Por la importancia del transporte automotor por tierra, las autoridades nacionales, regionales y municipales deberían aplicarse a su control, por lo menos para verificar que los conductores de autobuses, camionetas y camiones no partan embriagados y sin haber dormido lo suficiente. Tal vez esto sea demasiado para la Ministra de Trabajo, que parece reposar apoltronada en su sillón, pensando más en sus antiguos comitentes (un pajarito me contó que fue apoderada o defensora de Ripley, entre otras firmas), que en la función de tutela y control inherente a la administración pública del trabajo.
Se requiere una campaña nacional de educación, valiéndose de los periódicos y las emisoras de televisión y radio, de manera de hacer que todos se conviertan en actores de un control activo y permanente de los medios de transporte y los conductores.
Además, se debería establecer que las multas por infracciones al Reglamento Nacional de Tránsito deberían ser pagadas, por partes iguales, por los propietarios de los vehículos de transporte (culpa in eligendo e in vigilando) y por sus conductores, como autores directos de las infracciones. La protección del trabajador no conlleva el consentimiento de su conducta irregular, en especial cuando se trata de la seguridad de la vida y la salud de las personas.

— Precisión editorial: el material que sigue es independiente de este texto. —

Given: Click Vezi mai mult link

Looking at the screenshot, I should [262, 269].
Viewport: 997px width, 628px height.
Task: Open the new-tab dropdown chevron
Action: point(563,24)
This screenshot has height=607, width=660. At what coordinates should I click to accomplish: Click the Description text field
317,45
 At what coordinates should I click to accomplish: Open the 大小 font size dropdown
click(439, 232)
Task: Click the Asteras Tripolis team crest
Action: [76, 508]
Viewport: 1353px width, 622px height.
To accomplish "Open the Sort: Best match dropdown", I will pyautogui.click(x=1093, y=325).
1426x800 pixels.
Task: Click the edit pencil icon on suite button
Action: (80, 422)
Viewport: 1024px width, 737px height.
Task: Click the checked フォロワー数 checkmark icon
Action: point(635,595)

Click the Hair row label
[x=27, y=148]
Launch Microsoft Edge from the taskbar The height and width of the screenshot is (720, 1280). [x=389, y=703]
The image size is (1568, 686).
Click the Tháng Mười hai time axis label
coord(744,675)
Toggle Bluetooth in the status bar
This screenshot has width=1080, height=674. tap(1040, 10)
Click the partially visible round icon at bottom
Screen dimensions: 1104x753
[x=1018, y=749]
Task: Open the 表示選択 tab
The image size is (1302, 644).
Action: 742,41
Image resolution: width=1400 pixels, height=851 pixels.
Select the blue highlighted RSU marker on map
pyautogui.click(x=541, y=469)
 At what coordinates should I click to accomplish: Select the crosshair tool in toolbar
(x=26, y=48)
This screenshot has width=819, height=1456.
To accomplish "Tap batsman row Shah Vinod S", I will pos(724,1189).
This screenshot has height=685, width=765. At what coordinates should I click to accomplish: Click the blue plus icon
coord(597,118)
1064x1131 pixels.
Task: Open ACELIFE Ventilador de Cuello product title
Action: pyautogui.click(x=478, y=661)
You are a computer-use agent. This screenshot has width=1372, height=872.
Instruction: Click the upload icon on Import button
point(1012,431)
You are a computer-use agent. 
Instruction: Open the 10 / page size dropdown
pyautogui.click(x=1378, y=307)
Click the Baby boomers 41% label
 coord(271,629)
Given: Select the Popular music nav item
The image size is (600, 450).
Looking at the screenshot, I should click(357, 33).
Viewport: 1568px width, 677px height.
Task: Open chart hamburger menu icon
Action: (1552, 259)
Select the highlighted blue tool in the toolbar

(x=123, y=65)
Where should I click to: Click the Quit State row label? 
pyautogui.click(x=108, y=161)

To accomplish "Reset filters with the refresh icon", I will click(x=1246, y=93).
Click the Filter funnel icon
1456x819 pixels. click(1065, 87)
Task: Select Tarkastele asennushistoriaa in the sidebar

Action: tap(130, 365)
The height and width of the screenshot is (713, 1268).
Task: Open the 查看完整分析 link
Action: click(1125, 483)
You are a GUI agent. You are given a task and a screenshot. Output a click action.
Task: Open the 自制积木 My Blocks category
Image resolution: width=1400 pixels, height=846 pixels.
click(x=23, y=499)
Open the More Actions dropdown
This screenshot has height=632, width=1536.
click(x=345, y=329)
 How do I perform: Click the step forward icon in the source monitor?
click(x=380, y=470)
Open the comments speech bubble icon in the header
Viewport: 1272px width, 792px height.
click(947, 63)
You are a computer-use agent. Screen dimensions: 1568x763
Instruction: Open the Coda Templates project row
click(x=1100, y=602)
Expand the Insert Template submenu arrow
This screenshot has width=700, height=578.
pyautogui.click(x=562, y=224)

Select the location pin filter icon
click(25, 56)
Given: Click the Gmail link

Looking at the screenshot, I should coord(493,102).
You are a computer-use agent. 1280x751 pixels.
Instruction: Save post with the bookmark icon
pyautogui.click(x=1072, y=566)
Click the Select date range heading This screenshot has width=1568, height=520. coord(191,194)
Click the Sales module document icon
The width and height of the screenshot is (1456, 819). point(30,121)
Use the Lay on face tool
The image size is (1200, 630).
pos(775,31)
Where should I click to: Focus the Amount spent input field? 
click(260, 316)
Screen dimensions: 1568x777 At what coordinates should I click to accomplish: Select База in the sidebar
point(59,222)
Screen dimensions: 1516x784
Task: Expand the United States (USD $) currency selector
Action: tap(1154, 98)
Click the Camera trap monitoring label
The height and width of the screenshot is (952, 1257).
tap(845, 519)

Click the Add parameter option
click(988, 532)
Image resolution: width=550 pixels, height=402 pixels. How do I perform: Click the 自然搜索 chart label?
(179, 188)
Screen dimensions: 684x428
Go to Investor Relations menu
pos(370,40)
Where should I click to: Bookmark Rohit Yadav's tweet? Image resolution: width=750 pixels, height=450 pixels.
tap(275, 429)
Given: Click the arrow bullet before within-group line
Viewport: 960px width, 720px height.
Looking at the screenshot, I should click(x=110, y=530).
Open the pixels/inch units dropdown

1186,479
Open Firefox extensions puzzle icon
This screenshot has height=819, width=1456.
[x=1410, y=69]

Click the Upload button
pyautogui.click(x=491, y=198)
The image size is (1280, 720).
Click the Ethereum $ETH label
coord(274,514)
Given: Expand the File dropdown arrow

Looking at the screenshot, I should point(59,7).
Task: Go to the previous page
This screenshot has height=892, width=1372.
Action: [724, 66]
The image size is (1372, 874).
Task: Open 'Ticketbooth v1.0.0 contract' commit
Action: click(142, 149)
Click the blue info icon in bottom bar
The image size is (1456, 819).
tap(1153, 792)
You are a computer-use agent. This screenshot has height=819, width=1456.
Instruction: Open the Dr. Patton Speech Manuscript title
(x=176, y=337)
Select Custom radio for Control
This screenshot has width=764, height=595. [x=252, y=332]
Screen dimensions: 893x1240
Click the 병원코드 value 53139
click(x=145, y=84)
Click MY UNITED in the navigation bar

Por último, una norma debería establecer la obligación de los conductores de vehículos automotores de llevar, como parte de la documentación de éstos, un ejemplar del Reglamento Nacional de Tránsito. Muchos lo leerán alguna vez y, además de rememorar sus disposiciones, podrán aprovechar la ventaja adicional de saber qué infracción les imputa la policía cuando los detenga en la vía pública.